[What you will do] Output all of the entries exactly as written.

[Data under study]
*** Begin section ***

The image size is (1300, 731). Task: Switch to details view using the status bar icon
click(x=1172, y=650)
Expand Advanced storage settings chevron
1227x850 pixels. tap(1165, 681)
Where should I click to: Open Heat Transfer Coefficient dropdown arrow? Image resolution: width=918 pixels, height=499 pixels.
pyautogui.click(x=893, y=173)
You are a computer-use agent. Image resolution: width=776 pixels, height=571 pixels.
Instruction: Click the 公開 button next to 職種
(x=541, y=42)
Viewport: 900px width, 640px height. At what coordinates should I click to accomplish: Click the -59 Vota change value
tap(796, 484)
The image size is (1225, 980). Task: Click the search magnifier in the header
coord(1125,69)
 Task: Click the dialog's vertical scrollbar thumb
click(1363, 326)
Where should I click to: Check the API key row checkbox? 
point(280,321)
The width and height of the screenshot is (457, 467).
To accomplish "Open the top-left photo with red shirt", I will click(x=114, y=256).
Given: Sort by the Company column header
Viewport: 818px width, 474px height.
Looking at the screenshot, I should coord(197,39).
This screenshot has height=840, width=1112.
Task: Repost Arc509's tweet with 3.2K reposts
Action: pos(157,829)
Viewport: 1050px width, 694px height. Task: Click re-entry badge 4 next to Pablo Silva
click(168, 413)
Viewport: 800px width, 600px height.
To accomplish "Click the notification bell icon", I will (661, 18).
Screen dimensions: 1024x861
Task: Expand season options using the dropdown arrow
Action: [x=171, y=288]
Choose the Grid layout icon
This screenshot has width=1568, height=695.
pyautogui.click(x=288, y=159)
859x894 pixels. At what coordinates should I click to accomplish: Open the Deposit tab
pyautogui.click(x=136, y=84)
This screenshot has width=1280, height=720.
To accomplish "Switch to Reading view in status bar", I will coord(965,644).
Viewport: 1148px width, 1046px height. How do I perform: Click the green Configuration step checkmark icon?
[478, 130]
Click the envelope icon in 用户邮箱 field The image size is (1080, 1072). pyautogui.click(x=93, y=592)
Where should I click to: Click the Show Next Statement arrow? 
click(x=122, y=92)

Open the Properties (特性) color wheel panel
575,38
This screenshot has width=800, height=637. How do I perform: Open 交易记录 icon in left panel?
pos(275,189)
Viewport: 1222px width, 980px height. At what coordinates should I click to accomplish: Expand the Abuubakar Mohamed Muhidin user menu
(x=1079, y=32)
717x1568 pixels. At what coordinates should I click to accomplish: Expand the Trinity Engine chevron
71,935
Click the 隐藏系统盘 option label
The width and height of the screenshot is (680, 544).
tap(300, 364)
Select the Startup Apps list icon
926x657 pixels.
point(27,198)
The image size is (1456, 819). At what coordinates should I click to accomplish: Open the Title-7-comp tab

*** End section ***

[Solution below]
The image size is (1300, 731). Task: Switch to details view using the status bar icon
click(x=1172, y=650)
Expand Advanced storage settings chevron
1227x850 pixels. tap(1165, 681)
Where should I click to: Open Heat Transfer Coefficient dropdown arrow? Image resolution: width=918 pixels, height=499 pixels.
pyautogui.click(x=893, y=173)
You are a computer-use agent. Image resolution: width=776 pixels, height=571 pixels.
Instruction: Click the 公開 button next to 職種
(x=541, y=42)
Viewport: 900px width, 640px height. At what coordinates should I click to accomplish: Click the -59 Vota change value
tap(796, 484)
The image size is (1225, 980). Task: Click the search magnifier in the header
coord(1125,69)
 Task: Click the dialog's vertical scrollbar thumb
click(1363, 326)
Where should I click to: Check the API key row checkbox? 
point(280,321)
The width and height of the screenshot is (457, 467).
To accomplish "Open the top-left photo with red shirt", I will click(x=114, y=256).
Given: Sort by the Company column header
Viewport: 818px width, 474px height.
Looking at the screenshot, I should coord(197,39).
This screenshot has height=840, width=1112.
Task: Repost Arc509's tweet with 3.2K reposts
Action: pos(157,829)
Viewport: 1050px width, 694px height. Task: Click re-entry badge 4 next to Pablo Silva
click(168, 413)
Viewport: 800px width, 600px height.
To accomplish "Click the notification bell icon", I will (661, 18).
Screen dimensions: 1024x861
Task: Expand season options using the dropdown arrow
Action: [x=171, y=288]
Choose the Grid layout icon
This screenshot has width=1568, height=695.
pyautogui.click(x=288, y=159)
859x894 pixels. At what coordinates should I click to accomplish: Open the Deposit tab
pyautogui.click(x=136, y=84)
This screenshot has width=1280, height=720.
To accomplish "Switch to Reading view in status bar", I will coord(965,644).
Viewport: 1148px width, 1046px height. How do I perform: Click the green Configuration step checkmark icon?
[478, 130]
Click the envelope icon in 用户邮箱 field The image size is (1080, 1072). pyautogui.click(x=93, y=592)
Where should I click to: Click the Show Next Statement arrow? 
click(x=122, y=92)

Open the Properties (特性) color wheel panel
575,38
This screenshot has width=800, height=637. How do I perform: Open 交易记录 icon in left panel?
pos(275,189)
Viewport: 1222px width, 980px height. At what coordinates should I click to accomplish: Expand the Abuubakar Mohamed Muhidin user menu
(x=1079, y=32)
717x1568 pixels. At what coordinates should I click to accomplish: Expand the Trinity Engine chevron
71,935
Click the 隐藏系统盘 option label
The width and height of the screenshot is (680, 544).
tap(300, 364)
Select the Startup Apps list icon
926x657 pixels.
point(27,198)
The image size is (1456, 819). At what coordinates should I click to accomplish: Open the Title-7-comp tab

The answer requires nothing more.